*What you should do*:
Could you reproduce, from the records below, everything from the line with "Task: Expand the プレイ ビュー list options" down to the line with "Task: Open notifications via the bell icon", keeping both of those lines and changing nothing?

*Exercise material*:

········

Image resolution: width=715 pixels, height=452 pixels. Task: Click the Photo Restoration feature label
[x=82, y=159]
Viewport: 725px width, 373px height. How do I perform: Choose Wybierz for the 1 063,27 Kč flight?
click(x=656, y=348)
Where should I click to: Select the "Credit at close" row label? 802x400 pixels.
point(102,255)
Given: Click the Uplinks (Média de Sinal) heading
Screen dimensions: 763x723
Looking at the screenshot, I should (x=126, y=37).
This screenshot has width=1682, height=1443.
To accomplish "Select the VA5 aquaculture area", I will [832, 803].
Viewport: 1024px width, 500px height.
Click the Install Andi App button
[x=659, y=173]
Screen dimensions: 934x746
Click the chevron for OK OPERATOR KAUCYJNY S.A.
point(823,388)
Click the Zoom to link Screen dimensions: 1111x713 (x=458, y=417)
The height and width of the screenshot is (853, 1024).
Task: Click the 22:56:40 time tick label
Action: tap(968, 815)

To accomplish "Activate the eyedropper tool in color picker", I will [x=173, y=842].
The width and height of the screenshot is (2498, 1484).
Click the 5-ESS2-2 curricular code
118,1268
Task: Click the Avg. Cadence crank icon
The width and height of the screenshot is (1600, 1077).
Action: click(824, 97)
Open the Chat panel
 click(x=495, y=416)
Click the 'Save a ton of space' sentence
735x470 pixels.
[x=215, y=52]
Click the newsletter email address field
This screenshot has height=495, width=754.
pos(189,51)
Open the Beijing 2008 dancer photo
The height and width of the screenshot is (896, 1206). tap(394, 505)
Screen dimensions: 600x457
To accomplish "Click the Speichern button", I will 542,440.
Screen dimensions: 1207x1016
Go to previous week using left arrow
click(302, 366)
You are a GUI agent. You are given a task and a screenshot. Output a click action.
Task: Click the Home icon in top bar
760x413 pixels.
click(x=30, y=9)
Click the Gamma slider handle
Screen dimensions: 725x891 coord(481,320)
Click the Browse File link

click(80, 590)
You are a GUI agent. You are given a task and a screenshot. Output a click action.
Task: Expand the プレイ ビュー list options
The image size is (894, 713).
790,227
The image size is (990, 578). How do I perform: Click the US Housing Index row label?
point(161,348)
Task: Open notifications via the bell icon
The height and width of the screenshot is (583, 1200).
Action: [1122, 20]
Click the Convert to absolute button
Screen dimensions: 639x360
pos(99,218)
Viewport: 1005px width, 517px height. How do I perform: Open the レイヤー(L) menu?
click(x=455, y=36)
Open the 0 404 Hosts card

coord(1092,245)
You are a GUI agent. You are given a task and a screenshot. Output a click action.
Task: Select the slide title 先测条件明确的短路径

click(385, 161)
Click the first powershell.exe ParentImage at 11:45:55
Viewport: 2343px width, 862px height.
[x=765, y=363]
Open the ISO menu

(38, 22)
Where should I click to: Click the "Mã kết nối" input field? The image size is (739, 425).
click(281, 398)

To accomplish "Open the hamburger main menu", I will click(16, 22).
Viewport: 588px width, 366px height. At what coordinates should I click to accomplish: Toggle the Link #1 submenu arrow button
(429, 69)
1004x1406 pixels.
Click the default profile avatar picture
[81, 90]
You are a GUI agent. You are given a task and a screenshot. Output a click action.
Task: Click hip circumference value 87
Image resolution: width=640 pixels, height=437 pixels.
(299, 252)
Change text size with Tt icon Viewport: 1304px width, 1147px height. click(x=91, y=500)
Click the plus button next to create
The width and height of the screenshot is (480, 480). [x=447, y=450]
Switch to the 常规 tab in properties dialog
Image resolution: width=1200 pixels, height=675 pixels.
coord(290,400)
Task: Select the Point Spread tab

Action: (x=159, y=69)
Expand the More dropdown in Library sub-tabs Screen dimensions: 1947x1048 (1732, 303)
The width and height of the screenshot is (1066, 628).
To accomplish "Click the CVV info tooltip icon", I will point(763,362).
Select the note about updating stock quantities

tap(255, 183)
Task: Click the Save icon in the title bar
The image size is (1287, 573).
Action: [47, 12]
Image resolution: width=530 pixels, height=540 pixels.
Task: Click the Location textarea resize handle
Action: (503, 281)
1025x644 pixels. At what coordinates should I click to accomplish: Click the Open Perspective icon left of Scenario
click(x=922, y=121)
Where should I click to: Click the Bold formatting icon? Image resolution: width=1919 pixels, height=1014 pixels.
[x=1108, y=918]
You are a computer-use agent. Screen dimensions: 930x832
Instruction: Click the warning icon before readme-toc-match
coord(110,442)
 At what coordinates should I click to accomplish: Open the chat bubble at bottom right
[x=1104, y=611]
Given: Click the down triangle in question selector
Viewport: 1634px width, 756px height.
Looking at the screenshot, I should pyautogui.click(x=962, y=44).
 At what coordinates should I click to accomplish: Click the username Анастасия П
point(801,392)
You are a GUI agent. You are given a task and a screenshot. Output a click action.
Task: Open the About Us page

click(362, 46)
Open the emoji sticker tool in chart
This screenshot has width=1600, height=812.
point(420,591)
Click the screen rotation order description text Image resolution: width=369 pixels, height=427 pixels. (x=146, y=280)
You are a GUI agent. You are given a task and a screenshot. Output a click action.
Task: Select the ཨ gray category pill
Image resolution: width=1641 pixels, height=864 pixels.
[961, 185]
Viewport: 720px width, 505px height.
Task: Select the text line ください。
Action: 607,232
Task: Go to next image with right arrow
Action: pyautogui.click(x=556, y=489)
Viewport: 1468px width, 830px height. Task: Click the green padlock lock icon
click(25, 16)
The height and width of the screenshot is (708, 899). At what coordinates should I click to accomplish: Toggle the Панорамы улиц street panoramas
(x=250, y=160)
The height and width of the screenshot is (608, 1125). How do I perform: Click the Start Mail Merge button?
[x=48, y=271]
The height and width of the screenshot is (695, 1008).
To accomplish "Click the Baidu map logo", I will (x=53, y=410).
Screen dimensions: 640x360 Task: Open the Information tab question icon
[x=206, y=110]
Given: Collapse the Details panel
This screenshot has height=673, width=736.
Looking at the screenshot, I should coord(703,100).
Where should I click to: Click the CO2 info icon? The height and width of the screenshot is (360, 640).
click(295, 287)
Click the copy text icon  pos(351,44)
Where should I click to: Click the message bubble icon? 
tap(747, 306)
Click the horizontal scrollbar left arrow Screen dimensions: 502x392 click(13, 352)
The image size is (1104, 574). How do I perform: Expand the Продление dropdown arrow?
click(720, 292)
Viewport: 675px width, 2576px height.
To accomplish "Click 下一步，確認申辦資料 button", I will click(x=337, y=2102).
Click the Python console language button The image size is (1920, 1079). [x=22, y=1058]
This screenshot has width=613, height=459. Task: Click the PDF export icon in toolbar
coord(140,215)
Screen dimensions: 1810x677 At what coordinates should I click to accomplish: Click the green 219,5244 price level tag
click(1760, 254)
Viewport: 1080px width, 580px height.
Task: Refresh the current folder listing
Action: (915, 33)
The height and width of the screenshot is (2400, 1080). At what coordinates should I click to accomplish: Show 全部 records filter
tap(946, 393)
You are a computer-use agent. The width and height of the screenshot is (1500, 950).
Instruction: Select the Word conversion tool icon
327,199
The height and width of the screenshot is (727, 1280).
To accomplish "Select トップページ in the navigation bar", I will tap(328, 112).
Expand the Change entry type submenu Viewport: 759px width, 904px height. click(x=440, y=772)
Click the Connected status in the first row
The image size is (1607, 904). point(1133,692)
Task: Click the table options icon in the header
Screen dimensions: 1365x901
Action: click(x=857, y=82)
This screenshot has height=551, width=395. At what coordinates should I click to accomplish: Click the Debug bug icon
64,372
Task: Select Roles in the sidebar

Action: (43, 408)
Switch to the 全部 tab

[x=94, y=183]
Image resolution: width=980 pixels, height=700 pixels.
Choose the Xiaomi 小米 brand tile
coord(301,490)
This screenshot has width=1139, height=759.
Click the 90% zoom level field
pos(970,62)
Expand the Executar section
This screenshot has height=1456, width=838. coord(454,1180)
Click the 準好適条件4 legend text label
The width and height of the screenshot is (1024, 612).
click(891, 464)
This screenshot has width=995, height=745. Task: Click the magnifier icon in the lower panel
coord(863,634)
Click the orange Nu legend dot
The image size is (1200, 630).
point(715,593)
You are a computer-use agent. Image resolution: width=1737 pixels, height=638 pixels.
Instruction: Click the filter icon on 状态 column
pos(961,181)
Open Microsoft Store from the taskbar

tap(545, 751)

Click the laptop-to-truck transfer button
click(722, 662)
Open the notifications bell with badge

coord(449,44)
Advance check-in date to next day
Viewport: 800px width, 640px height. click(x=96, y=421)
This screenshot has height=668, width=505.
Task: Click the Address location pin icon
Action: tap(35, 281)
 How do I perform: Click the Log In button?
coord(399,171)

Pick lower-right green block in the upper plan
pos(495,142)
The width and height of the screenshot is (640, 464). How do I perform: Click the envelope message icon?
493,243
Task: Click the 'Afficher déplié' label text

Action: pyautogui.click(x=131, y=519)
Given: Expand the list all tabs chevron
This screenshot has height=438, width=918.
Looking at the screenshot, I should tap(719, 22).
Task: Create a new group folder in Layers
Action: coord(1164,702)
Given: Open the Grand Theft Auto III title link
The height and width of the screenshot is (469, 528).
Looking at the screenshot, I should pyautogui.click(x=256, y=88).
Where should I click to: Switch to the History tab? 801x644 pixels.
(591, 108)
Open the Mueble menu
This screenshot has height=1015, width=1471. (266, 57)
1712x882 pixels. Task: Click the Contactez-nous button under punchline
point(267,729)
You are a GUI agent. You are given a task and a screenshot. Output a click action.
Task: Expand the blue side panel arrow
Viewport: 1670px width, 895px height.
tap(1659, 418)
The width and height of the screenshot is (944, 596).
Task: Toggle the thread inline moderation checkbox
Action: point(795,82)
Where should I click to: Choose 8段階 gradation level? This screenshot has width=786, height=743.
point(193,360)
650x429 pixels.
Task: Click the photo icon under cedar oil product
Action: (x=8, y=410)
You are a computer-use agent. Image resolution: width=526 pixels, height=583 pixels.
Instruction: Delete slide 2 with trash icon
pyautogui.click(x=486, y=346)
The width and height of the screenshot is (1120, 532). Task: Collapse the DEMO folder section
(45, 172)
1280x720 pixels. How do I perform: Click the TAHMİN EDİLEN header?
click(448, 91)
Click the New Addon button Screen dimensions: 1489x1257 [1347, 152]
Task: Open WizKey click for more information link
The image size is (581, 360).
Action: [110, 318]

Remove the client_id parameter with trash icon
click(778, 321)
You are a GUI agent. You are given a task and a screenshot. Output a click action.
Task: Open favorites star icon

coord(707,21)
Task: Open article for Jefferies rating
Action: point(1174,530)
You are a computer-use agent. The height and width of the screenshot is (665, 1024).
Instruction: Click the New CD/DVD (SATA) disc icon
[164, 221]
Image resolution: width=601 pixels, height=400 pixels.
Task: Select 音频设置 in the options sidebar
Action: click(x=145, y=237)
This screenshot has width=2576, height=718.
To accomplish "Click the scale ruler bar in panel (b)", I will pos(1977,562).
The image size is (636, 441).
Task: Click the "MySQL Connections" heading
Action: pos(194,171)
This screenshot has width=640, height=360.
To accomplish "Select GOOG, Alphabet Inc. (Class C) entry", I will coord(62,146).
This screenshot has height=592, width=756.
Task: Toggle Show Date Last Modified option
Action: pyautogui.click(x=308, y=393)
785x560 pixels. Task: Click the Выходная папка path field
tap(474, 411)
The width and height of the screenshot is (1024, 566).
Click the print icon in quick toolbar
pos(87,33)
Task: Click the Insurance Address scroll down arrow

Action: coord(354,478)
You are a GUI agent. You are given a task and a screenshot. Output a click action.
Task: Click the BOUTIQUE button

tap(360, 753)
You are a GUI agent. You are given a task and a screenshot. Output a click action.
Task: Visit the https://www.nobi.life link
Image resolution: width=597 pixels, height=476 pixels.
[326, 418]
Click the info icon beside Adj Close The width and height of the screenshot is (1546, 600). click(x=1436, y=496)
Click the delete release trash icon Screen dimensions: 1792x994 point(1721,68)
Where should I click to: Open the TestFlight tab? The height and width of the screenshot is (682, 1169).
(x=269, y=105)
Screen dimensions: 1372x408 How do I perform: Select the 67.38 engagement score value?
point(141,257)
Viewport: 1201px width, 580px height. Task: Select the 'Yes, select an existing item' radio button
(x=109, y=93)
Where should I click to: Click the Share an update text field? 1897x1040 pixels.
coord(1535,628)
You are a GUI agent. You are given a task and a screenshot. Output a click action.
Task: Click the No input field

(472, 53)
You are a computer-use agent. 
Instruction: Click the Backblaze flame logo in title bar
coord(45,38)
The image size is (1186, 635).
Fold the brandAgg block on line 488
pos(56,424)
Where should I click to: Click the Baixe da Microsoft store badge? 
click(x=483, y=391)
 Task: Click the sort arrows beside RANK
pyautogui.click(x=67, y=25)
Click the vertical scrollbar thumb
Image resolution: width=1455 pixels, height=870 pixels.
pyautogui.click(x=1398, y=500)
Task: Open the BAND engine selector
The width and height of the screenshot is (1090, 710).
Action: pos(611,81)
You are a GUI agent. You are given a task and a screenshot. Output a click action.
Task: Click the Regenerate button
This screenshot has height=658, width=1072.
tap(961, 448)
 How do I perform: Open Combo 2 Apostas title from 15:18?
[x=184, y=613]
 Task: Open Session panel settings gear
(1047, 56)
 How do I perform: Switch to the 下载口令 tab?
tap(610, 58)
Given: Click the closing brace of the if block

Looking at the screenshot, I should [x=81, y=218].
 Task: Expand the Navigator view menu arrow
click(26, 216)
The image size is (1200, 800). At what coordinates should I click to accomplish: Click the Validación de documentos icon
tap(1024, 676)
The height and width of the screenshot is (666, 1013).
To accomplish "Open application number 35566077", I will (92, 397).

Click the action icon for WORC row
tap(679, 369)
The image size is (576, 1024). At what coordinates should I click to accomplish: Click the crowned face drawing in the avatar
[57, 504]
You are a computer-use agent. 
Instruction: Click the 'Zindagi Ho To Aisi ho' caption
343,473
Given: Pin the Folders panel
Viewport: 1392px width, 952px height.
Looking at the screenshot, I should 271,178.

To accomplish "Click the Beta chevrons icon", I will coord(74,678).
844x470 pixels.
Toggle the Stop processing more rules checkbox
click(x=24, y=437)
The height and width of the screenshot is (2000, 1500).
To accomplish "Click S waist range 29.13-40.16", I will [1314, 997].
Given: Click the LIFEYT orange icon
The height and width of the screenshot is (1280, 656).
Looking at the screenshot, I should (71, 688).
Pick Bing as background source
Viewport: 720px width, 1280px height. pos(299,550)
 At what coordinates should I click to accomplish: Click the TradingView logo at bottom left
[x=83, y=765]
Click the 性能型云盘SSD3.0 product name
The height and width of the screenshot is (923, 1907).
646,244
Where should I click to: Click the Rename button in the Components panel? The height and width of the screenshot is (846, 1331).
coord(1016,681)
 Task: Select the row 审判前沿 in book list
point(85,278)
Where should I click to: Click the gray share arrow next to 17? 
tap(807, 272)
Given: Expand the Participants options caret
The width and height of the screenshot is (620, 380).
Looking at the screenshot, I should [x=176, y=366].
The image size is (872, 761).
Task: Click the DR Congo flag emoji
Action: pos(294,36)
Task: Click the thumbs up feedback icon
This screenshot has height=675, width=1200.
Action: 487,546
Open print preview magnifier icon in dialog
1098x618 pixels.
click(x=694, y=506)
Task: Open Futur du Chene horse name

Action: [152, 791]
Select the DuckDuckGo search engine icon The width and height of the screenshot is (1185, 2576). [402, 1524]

········

*Task solution*:
Task: Expand the プレイ ビュー list options
The image size is (894, 713).
790,227
The image size is (990, 578). How do I perform: Click the US Housing Index row label?
point(161,348)
Task: Open notifications via the bell icon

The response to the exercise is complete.